What the task asks:
Rewrite the stretch from the line containing "[Follow us on TikTok" through the last of these lines, putting "opens in a new tab" in place of "opens in new tab" and changing nothing else.

..............................

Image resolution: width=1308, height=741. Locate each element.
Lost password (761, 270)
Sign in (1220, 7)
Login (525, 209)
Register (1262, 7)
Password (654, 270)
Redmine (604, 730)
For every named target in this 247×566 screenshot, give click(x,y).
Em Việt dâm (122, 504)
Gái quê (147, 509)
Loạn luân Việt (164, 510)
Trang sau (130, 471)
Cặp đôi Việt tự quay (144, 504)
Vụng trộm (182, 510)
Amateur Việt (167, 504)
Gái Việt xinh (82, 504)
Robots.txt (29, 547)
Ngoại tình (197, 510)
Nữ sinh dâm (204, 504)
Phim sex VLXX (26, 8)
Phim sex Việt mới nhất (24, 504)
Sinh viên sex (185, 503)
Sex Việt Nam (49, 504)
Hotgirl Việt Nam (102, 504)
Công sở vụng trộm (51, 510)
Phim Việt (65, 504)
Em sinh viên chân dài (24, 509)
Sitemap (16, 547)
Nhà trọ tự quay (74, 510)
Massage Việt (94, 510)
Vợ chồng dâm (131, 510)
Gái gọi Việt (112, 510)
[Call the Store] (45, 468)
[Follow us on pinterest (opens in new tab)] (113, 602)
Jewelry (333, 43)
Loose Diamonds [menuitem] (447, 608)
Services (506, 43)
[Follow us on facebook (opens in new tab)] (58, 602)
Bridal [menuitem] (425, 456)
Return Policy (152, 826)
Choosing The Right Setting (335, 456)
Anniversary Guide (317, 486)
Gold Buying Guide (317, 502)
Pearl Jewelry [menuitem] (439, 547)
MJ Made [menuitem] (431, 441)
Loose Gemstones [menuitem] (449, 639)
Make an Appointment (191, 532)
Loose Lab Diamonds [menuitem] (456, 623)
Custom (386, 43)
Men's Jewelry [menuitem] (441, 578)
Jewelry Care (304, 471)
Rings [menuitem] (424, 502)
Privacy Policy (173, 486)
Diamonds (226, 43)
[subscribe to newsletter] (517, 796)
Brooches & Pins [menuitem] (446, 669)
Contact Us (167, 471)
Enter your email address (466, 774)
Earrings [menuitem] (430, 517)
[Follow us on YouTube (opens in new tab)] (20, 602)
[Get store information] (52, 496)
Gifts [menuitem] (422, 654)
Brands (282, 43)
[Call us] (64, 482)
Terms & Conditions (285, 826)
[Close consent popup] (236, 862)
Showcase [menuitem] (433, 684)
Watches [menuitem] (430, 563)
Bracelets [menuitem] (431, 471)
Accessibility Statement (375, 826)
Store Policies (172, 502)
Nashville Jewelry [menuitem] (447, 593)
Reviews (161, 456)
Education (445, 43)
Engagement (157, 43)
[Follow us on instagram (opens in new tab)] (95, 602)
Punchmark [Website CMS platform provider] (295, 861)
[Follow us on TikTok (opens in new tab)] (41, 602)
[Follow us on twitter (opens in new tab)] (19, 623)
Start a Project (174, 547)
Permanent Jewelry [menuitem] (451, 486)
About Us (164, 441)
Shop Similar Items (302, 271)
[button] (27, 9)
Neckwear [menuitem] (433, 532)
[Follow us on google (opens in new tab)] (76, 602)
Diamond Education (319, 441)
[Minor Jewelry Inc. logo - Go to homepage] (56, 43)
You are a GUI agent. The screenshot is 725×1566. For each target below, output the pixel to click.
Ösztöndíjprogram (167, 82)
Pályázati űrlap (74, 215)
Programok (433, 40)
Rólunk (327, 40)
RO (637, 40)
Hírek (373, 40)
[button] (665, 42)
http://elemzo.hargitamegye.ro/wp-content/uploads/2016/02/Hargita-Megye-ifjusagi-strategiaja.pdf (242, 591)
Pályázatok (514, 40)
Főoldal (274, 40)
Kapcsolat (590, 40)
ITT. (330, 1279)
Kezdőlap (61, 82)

..............................

Output for this task:
[Follow us on TikTok (opens in a new tab)] (41, 602)
[Follow us on twitter (opens in a new tab)] (19, 623)
Start a Project (174, 547)
Permanent Jewelry [menuitem] (451, 486)
About Us (164, 441)
Shop Similar Items (302, 271)
[button] (27, 9)
Neckwear [menuitem] (433, 532)
[Follow us on google (opens in a new tab)] (76, 602)
Diamond Education (319, 441)
[Minor Jewelry Inc. logo - Go to homepage] (56, 43)
You are a GUI agent. The screenshot is 725×1566. For each target below, output the pixel to click.
Ösztöndíjprogram (167, 82)
Pályázati űrlap (74, 215)
Programok (433, 40)
Rólunk (327, 40)
RO (637, 40)
Hírek (373, 40)
[button] (665, 42)
http://elemzo.hargitamegye.ro/wp-content/uploads/2016/02/Hargita-Megye-ifjusagi-strategiaja.pdf (242, 591)
Pályázatok (514, 40)
Főoldal (274, 40)
Kapcsolat (590, 40)
ITT. (330, 1279)
Kezdőlap (61, 82)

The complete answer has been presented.